What you should know about DUI
The attorneys at the William Moore Criminal Defense Firm began to devote significant efforts toward the defending of DUI cases in the late 1990s. Since the opening of our Fort Lauderdale office years ago, we have diligently represented the rights of those accused by law enforcement of driving under the influence. Defending DUI is unique to other types of criminal charges as this simple misdemeanor is anything but simple. Often overlooked is the fact that a DUI carries with it just about every complex issue that you find in the more serious cases. We know because we have handled just about every type of criminal case that there is on the books.
DO YOU NEED TO SPEAK WITH A FORT LAUDERDALE DRUNK DRIVING DEFENSE LAWYER?
Think about it.

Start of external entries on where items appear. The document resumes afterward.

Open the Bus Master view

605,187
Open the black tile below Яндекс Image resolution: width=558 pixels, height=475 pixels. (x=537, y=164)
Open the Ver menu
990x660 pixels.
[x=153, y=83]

When you get pulled over while driving you car, your rights are at issue. After all there has been a seizure, or detention. Once the investigation begins, a DUI attorney must then examine issues of probable cause that may or may not have warranted a criminal investigation following a traffic stop (provided that stop, or seizure, was lawful to begin with). Moving along, we will inevitably get to roadside sobriety tests that are conducted in front of a video recorder. Now you have just added video surveillance to this list, in addition to regulations on the administering of field sobriety exercises. Furthermore, if the DUI task force officer made you follow a pen light with your eyes, the legal issue of medical training has just come into play as “horizontal gaze hystagmus” is a medical test where by a jerking of the eye indicates impairment. Did I mention that DUI crimes in Fort Lauderdale are investigated by a “task force” – that’s pretty unique also.

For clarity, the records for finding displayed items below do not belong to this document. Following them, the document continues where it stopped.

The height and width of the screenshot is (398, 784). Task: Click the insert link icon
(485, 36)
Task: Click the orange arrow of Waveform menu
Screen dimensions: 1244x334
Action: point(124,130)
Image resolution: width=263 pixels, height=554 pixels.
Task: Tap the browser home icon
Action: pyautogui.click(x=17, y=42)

A qualified DUI attorney would point out right about now that we are really just getting started. In fact, what we are dealing with up until this point are officer observations and that means that an arrest will be based on opinion alone. This is unique as there is no smoking gun, rather a belief or feeling. This is why DUI is described by Attorneys as an “opinion crime.” After all, no one can be prosecuted for possessing illegal narcotics where an officer is only of the opinion that they possessed the substance. Moving along…
Once you are arrested, your license will be suspended by the DMV. This suspension is entirely separate from the charges that will be files by the Broward County prosecutor and adds the issues of administrative law and double jeopardy. Makes you wonder, if the State prosecutor and State Department of Motor Vehicles are penalizing you, aren’t you being punished twice for the same crime? How about all of those questions just before the arrest, like where you had been earlier, and how much you had to drink? Don’t you have a right to remain silent? You might as well add Miranda to the list of issues common to a simple DUI. At the DUI (BAT) facility you will be asked to provide a blood, breath or urine sample depending on the circumstances. This is a search by criminal law standards and brings more constitutional protections into play as each form of chemical testing carries a varying level of intrusion into the body. Assuming that the choice of chemical testing by the DUI Task Force in your case was a breath sample (the most common), we have just added the following: intoxilyzer engineering and maintenance issues, toxicology issues, implied consent statutes, right to counsel and something called retrograde extrapolation. The time of the breath test doesn’t tell anyone your level of impairment when you were driving two hours before. What it will tell you is a number… and that number can convict you. If your reading is a .08 or above, a judge or jury can presume that you were impaired rather than having to have the state prove the case beyond and to the exclusion of any and all reasonable doubt. Perhaps the few attorneys that took DUI defense seriously back in the 1980s were on to something when they started saying that the prosecution of DUI was the gateway to the erosion of our constitutional rights.